GV oocytes were harvested from control and Setdb1 KO mice. Setdb1 KO oocytes were microinjected with either control siRNA or Cdc14b siRNA. These oocytes, as well as control GV oocytes, were incubated in IBMX-containing medium for 24 hours to allow siRNA-mediated Cdc14b depletion to occur, followed by in vitro maturation in IBMX-free medium for 20 hours. (A) qRT-PCR analysis of Cdc14b mRNA 24 hours after microinjection. Shown are relative Cdc14b mRNA levels in oocytes injected with control siRNA and Cc14b siRNA (mean ± SEM of duplicate assays). (B, C) IF analysis of Cdc14b 24 hours after microinjection. (B) Representative IF images of oocytes injected with control siRNA or Cdc14b siRNA. Scale bars, 35 μm. (C) Quantification of fluorescence intensity of Cdc14b.
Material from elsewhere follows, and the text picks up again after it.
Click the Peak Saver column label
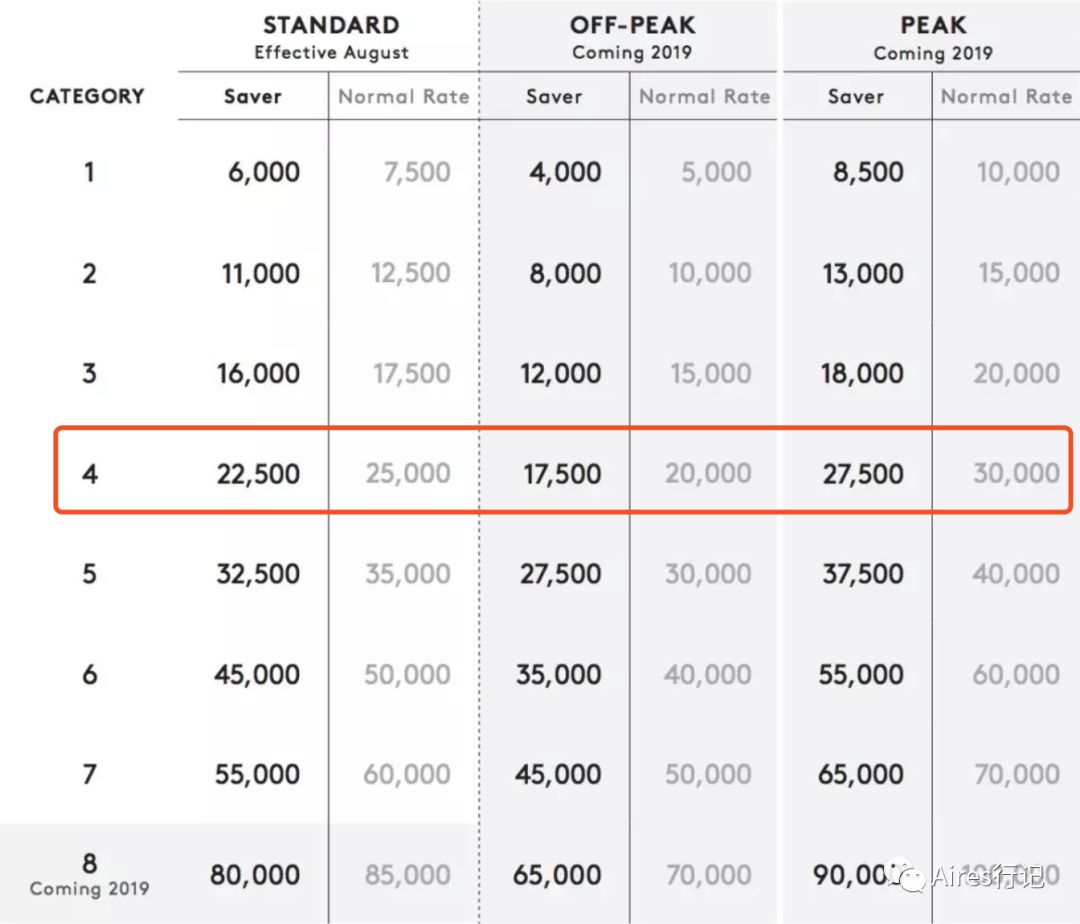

Twenty oocytes injected with control siRNA and 20 oocytes injected with Cdc14b siRNA were analyzed, and the data are presented as the mean ± SEM. Statistical comparisons were made using unpaired t-test. **P < 0.01. (D, E) Determination of meiotic stages after 20 hours of in vitro maturation. (D) Representative bright-field microscope images of control oocytes and Setdb1 KO oocytes injected with control siRNA or Cdc14b siRNA. Arrowheads and arrows indicate the polar bodies (characteristic of Met II oocytes) and the prominent nucleoli (characteristic of GV oocytes), respectively. Scale bars, 50 μm. (E) Percentages of oocytes at different meiotic stages (GV arrested, MI, Met II, and abnormal). In total, 200 KO oocytes were injected with control siRNA and another 200 with Cdc14b siRNA, and 172 and 181 of them, respectively, survived.